Blora (INFOMURIA) – Pemerintah Kabupaten Blora, Jawa Tengah, berupaya memberikan bantuan penyambungan listrik bagi 25 keluarga di Desa Buluroto, Kecamatan Banjarejo, yang hingga kini belum memiliki sambungan listrik mandiri.
Camat Banjarejo Heksa Wismaningsih menyatakan bahwa 25 keluarga tersebut masih bergantung pada aliran listrik dari rumah tetangga. “Sebanyak 25 keluarga tersebut memang masih bergantung pada aliran listrik dari rumah tetangganya, sehingga perlu perhatian bersama karena menjadi kebutuhan dasar,” katanya di Blora, Sabtu.
Ia menambahkan bahwa pihaknya akan berkoordinasi dengan instansi terkait untuk mencari solusi bantuan. Meskipun diakui adanya potensi kendala akibat efisiensi anggaran, koordinasi akan terus dilakukan agar peluang bantuan tetap terbuka bagi masyarakat yang membutuhkan.

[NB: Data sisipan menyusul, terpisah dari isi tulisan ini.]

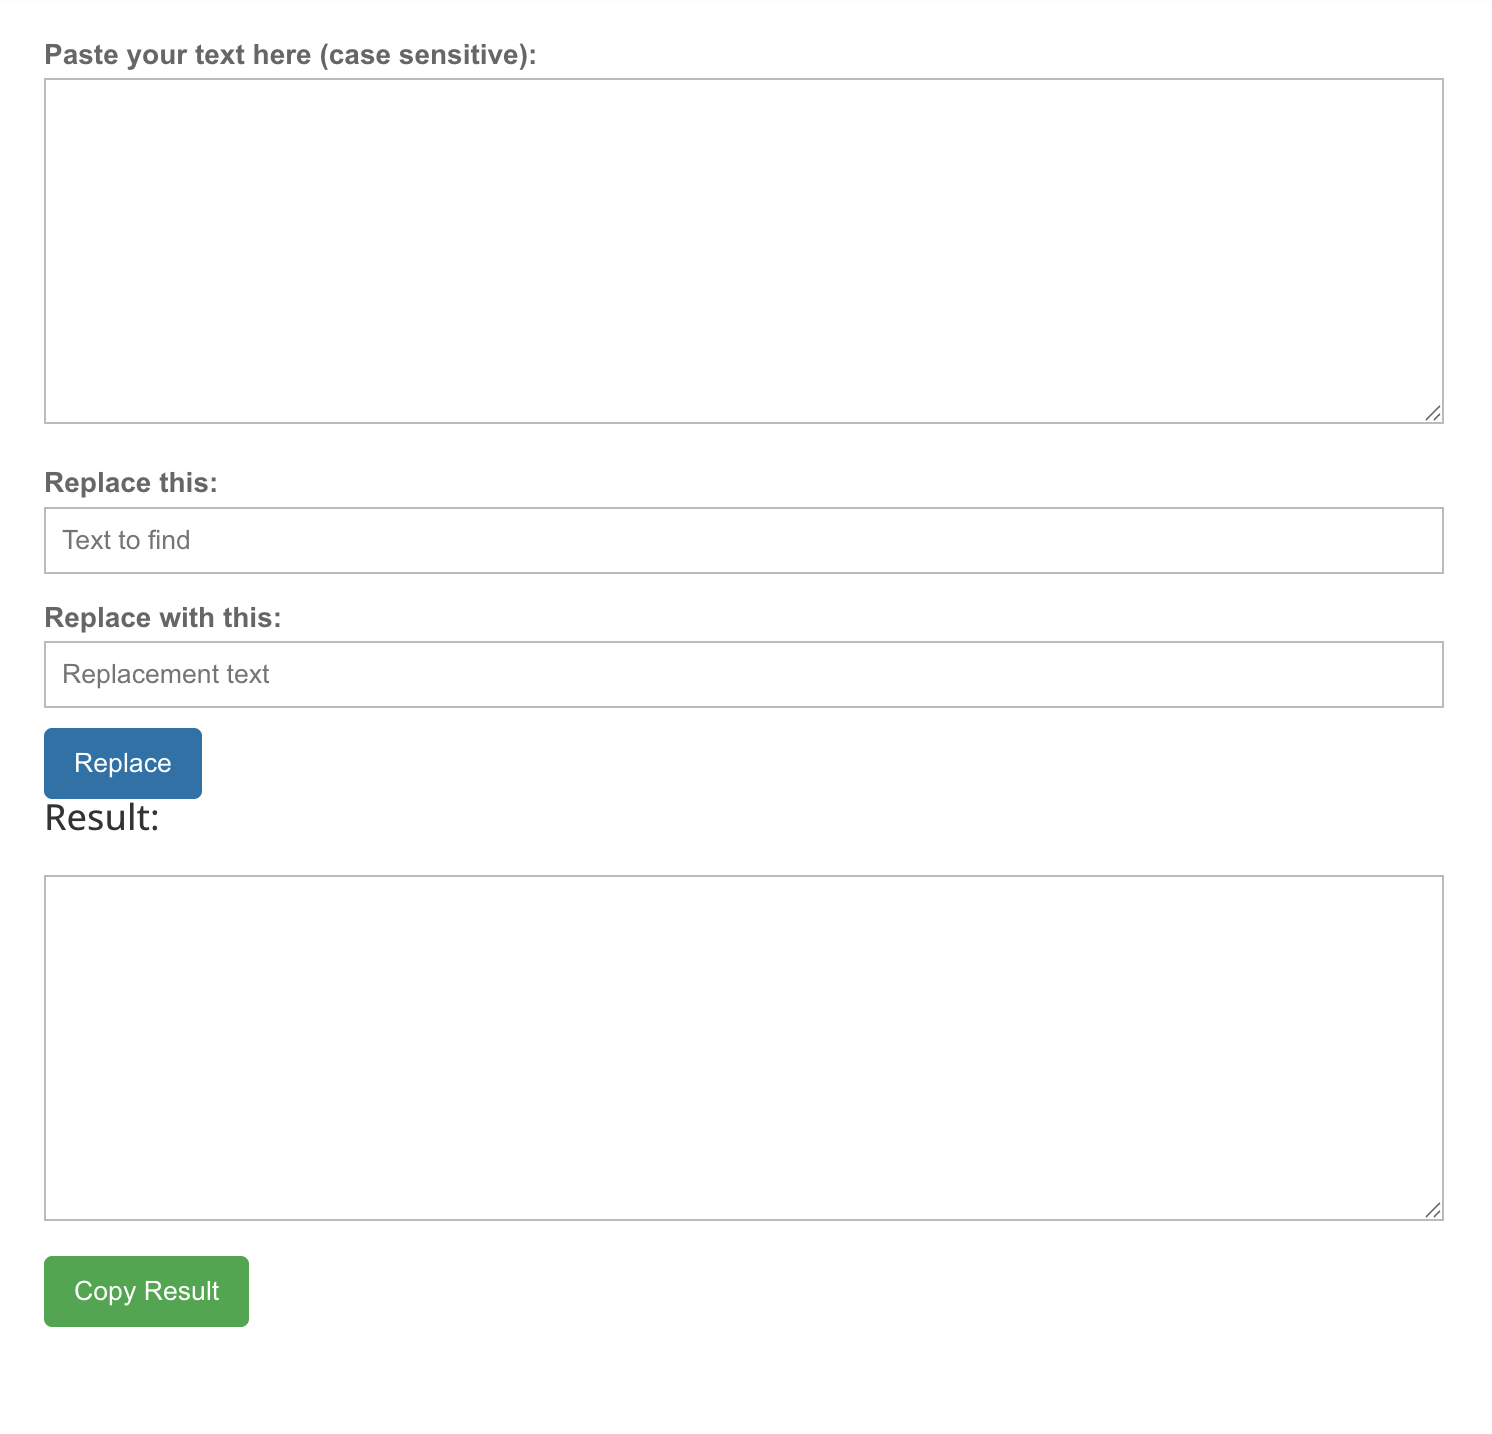Click the resize handle of the Result textarea
This screenshot has height=1434, width=1492.
pyautogui.click(x=1434, y=1210)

Kepala Desa Buluroto Margono mengonfirmasi kondisi tersebut dan menyatakan kesiapan desa untuk menindaklanjuti program bantuan penyambungan listrik jika tersedia dari pemerintah maupun pihak lain.
Salah seorang warga, Sarni (90), yang tinggal di rumah berukuran 8×5 meter, mengaku belum memiliki biaya untuk menyambung listrik PLN secara mandiri. Hal serupa diungkapkan anaknya, Sukarjo (66), yang berjualan es keliling dan juga belum mampu mengumpulkan biaya pemasangan listrik sendiri. “Sudah puluhan tahun kami tinggal di sini. Sampai sekarang listrik masih menyalur dari tetangga karena belum memiliki sambungan sendiri,” ujarnya.
Selain belum memiliki sambungan listrik, keluarga Sarni juga masih menggunakan kayu bakar untuk memasak karena dianggap lebih terjangkau. Kebutuhan air bersih mereka dipenuhi dari sumur manual.
Program bantuan penyambungan listrik gratis seperti Light Up The Dream (LUTD) dari PT PLN (Persero) dinilai berpotensi membantu masyarakat prasejahtera mendapatkan akses listrik yang layak, serta meningkatkan kualitas hidup dan mendorong pemerataan pembangunan di pedesaan.